China's "wet markets" have reopened - selling bats, pangolins and dogs for human consumption.
The move is dangerous as scientists believe that the Covid-19 causing coronavirus first lurked in a bat in China and hopped to another animal, before getting passed on to humans.
Various reports suggest that a 55-year-old man from China's Hubei province could have been the first person to have contracted Covid-19 through one such "wet market".
"The markets have gone back to operating in exactly the same way as they did before coronavirus," Washington Examiner quoted a correspondent of "A Mail on Sunday" as saying.
However, the markets are under watchful eyes of guards, who ensure no one is able to take pictures of the blood-soaked floors, slaughtering of dogs and rabbits, and scared animals cramped in cages.
Huanan Seafood Market in China's Wuhan is believed to be the epicentre of coronavirus, which swept the world, engulfing millions as far as the United States and killing nearly 38,000 people.
"The evidence is highly suggestive that the outbreak is associated with exposures in one seafood market in Wuhan," the World Health Organisation had said in a statement on January 12.
Four months on, the pandemic seems to be far from over even as Beijing celebrates victory over coronavirus with no vaccination insight for the pathogen, which many people worldwide call Wuhan virus or Chinese virus.
"Everyone here believes the outbreak is over and there's nothing to worry about anymore. It's just a foreign problem now as far as they are concerned," a China-based correspondent was quoted by Washington Examiner.
Several scientists, medical experts and animal rights activists have called for a ban on China's wet markets but the Asian country seems to have not learnt from its mistakes.

========

Copy the article on China's wet markets word for word, from "Various reports suggest" up to and including "cramped in cages.".

Supplied material:
========

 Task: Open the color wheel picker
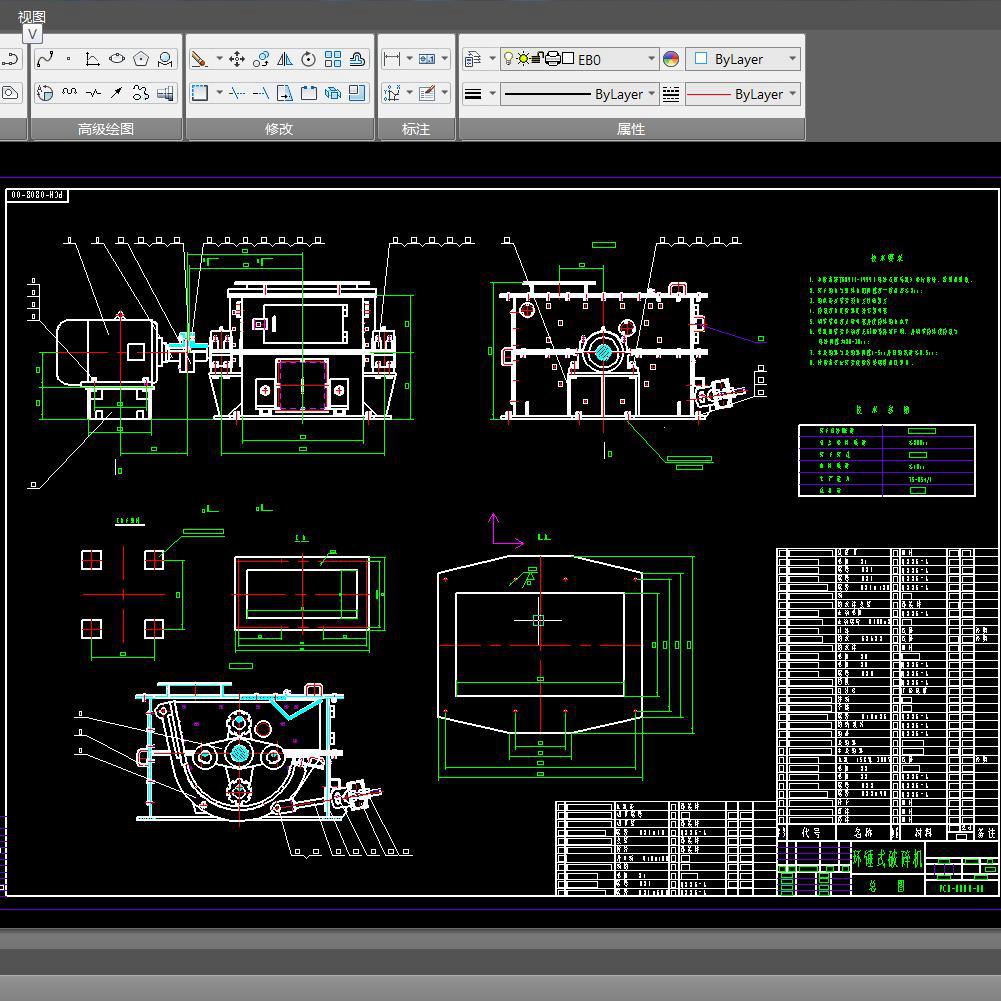(671, 59)
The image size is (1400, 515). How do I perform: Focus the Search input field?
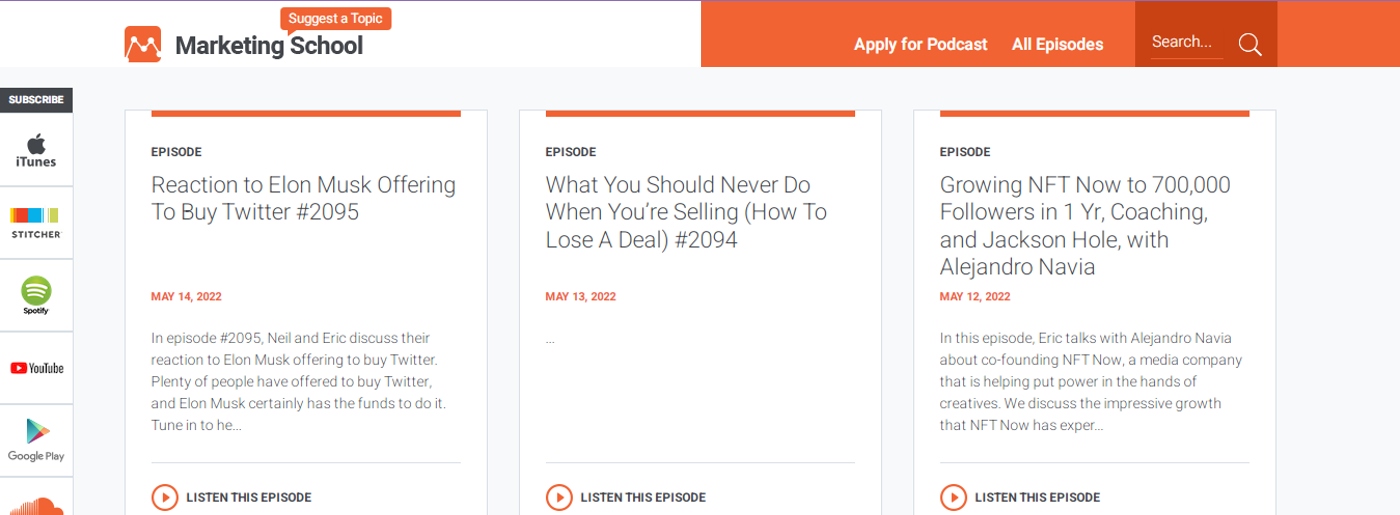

========

Solution to this exercise:
Various reports suggest that a 55-year-old man from China's Hubei province could have been the first person to have contracted Covid-19 through one such "wet market".
"The markets have gone back to operating in exactly the same way as they did before coronavirus," Washington Examiner quoted a correspondent of "A Mail on Sunday" as saying.
However, the markets are under watchful eyes of guards, who ensure no one is able to take pictures of the blood-soaked floors, slaughtering of dogs and rabbits, and scared animals cramped in cages.